16H30, sortie de l’école, une vingtaine d’enfants et l’animateur de l’association font connaissance avec nos quatre jeunes en chantant : « Je m’appelle Rémi, j’habite à Rouen et les enfants reprenaient : il s’appelle Rémi … », puis improvisent une chaise musicale et un jeu intitulé : « un, deux, trois soleil ». Nous terminerons l’après midi en visitant le oued DADES).

 



Samedi 16 avril
Effervescence dans la droguerie, OUJPOUR,l’artiste peintre, accompagne les jeunes, ils repartiront avec 50 kg de peinture, des coloris, et tout le matériel pour être fin prêts à commencer le chantier le lundi matin ; tout se terminera par un thé à la menthe offert par le propriétaire.

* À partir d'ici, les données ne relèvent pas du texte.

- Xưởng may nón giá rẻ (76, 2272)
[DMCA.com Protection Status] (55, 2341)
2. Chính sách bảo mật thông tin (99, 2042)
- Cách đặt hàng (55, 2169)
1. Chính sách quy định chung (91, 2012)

Le déjeuner est pris chez l’un des membres de l’association, au menu couscous poulet. C’est leur premier couscous, lequel fut délicieux. Une bonne sieste aurait été nécessaire pour digérer mais pas de temps à perdre. Un passage par le marché (melons , pastèque…) puis direction le village de BOUTRHRARE. À 25 km de BOUMALNE DADES dont 15 de piste très caillouteuse, il aura fallu 45 mn pour les parcourir en marcelmobile. Le dépaysement est total; piste caillouteuse entourée de montagnes, température de 30 °, lorsque l’équipe décide d’installer le campement pour le week-end au bord de la rivière de MGOUNE qui leur souhaite la bienvenue. Selon l’emplacement des tentes, de la marcelmobile ou du déplacement de l’équipe, l’écoulement de son lit chante avec des sons aigus ou sourds. Le temps n’a plus d’importance.

La vie est rythmée par les cadences des mulets qui amènent le ravitaillement, des femmes et leurs filles ramassent de l’herbe et la charge sur leurs dos (une charge très lourde : environ 25 kg), la rivière sert de lieu de rencontre lors du lavage et du séchage du linge, tout cela devant les yeux interloqués autant des autochtones que de nos jeunes. Mais très vite, les contacts se crééent par un verre de menthe à l’eau, un match de football, une crêpe au Nutella, des colliers de roses et des coquelicots …Toute l’équipe repart enchantée.